国学院大 大学史上最高2位 7区高山が圧巻歴代2位区間賞「みんな諦めてなかった」 激走に前田監督の目には涙
「箱根駅伝・復路」(3日、箱根町芦ノ湖駐車場~大手町)
最後まで望みを捨てることなく懸命に前を追った。国学院大は、2020年と前回の3位を更新する大学最高順位の2位でフィニッシュ。青学大には及ばなかったが、大会新記録の10時間40分7秒。力を出し切った。大手町で選手を迎え入れた前田康弘監督(47)の目には涙が浮かんでいた。
「終わってみたら悔しい気持ちはあります。一方ですがすがしい気持ちもある。自分たちの力はしっかり出し切れた」
青学大から1分54秒差の4位からスタート。圧巻はトップから3分23秒差の4位でタスキを受けた7区の高山豪起(4年)だった。「8区、9区、10区の選手もみんな諦めていなかった」と前だけを見ていた。

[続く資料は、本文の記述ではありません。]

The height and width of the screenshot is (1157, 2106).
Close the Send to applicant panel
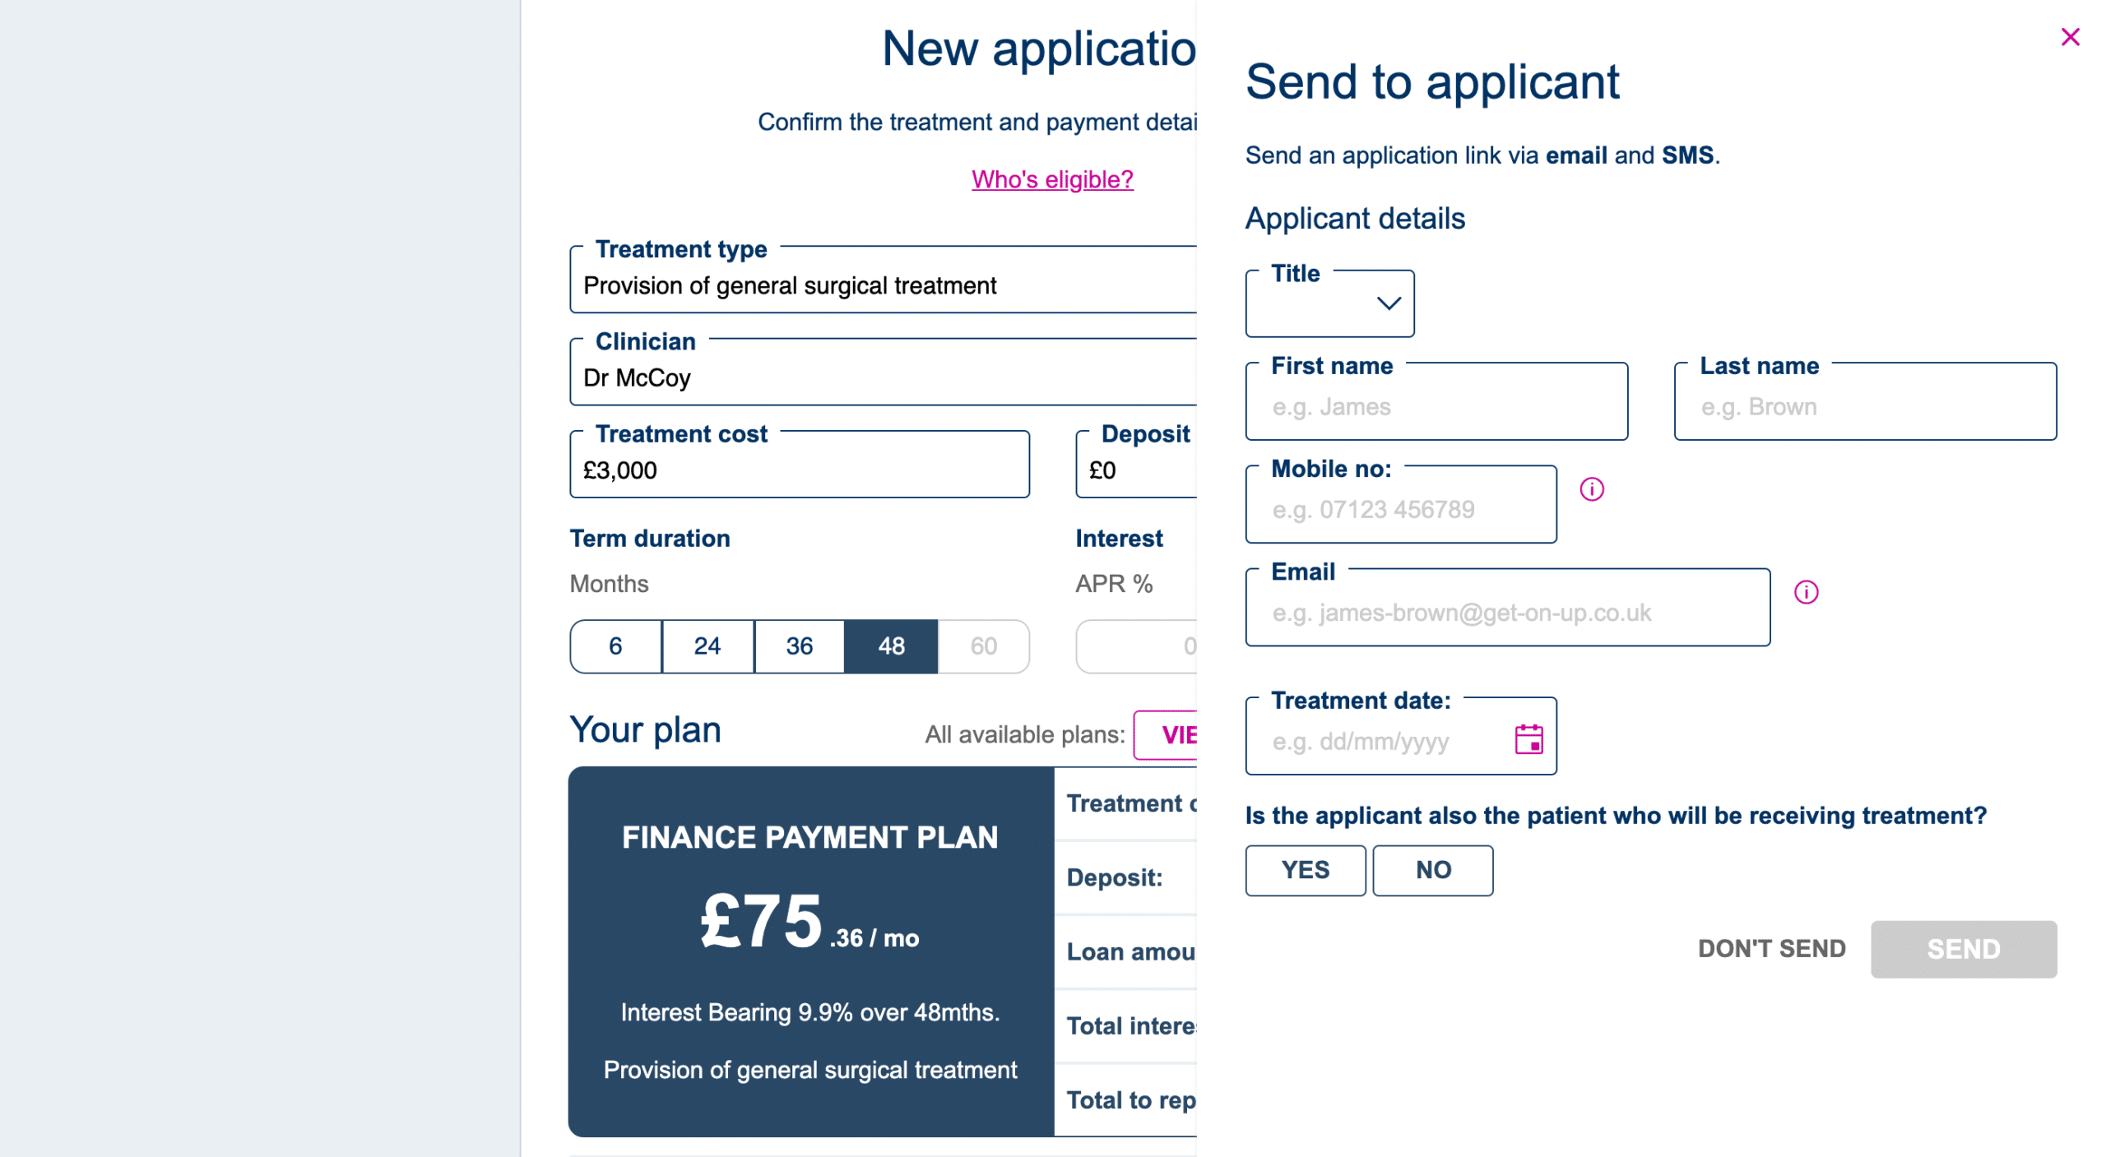click(x=2070, y=37)
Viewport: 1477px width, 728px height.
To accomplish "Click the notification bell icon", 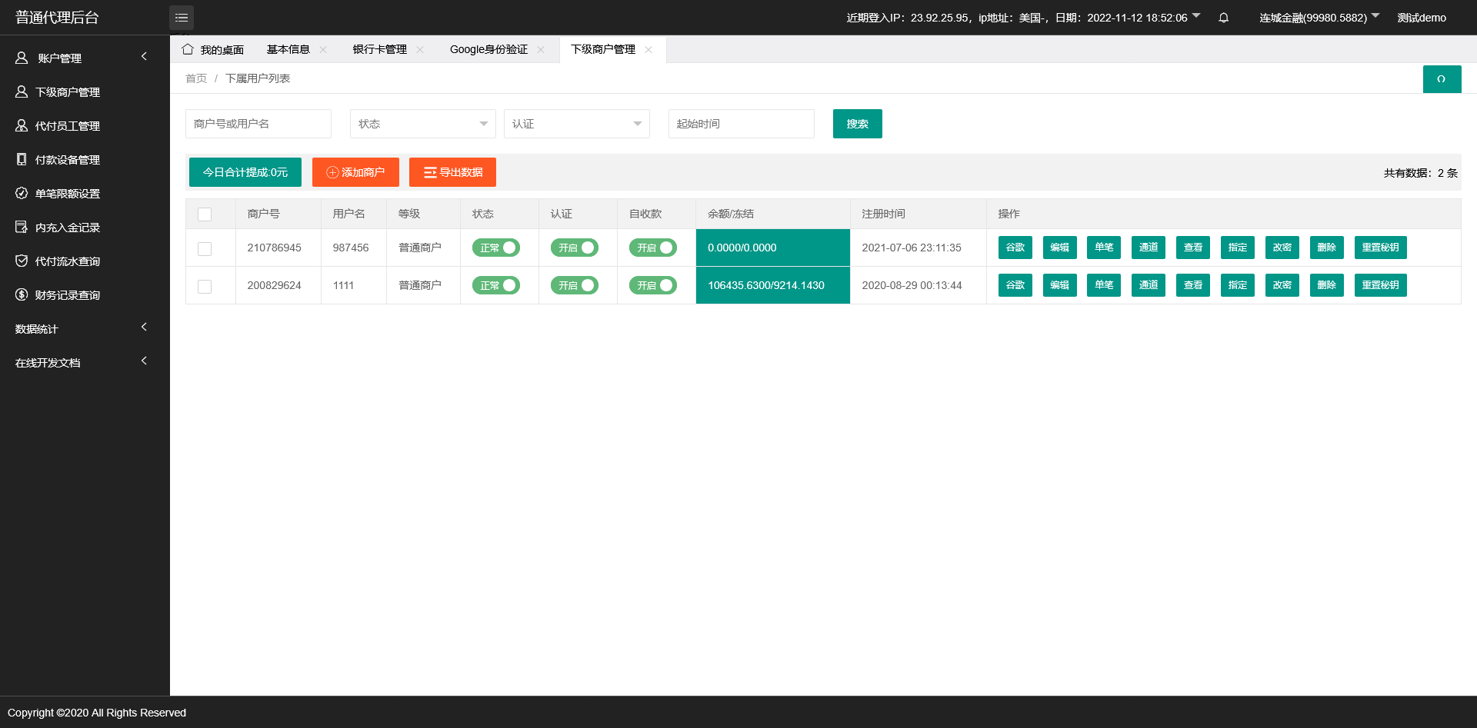I will 1223,18.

スタート直後からみるみる加速。12・8キロ付近で早大と中大を捉えて、2位に浮上した。さらに先頭の青学大・佐藤愛斗(2年)に1分28秒差と詰め寄り、区間記録へ11秒と迫る歴代2位の1時間0分54秒の好タイムをマークし、総合優勝が視野に入る位置まで引き戻した。
指揮官ですら諦めかけていた。「6区の時点でキツいかなって思っていたけど、高山に『監督、間違っていますよ』って言われたような気がした。背中で教えてくれた」と激走に感激した。歓喜のゴールテープはお預けとなったが、堂々と大学の歴史に名を刻んだ。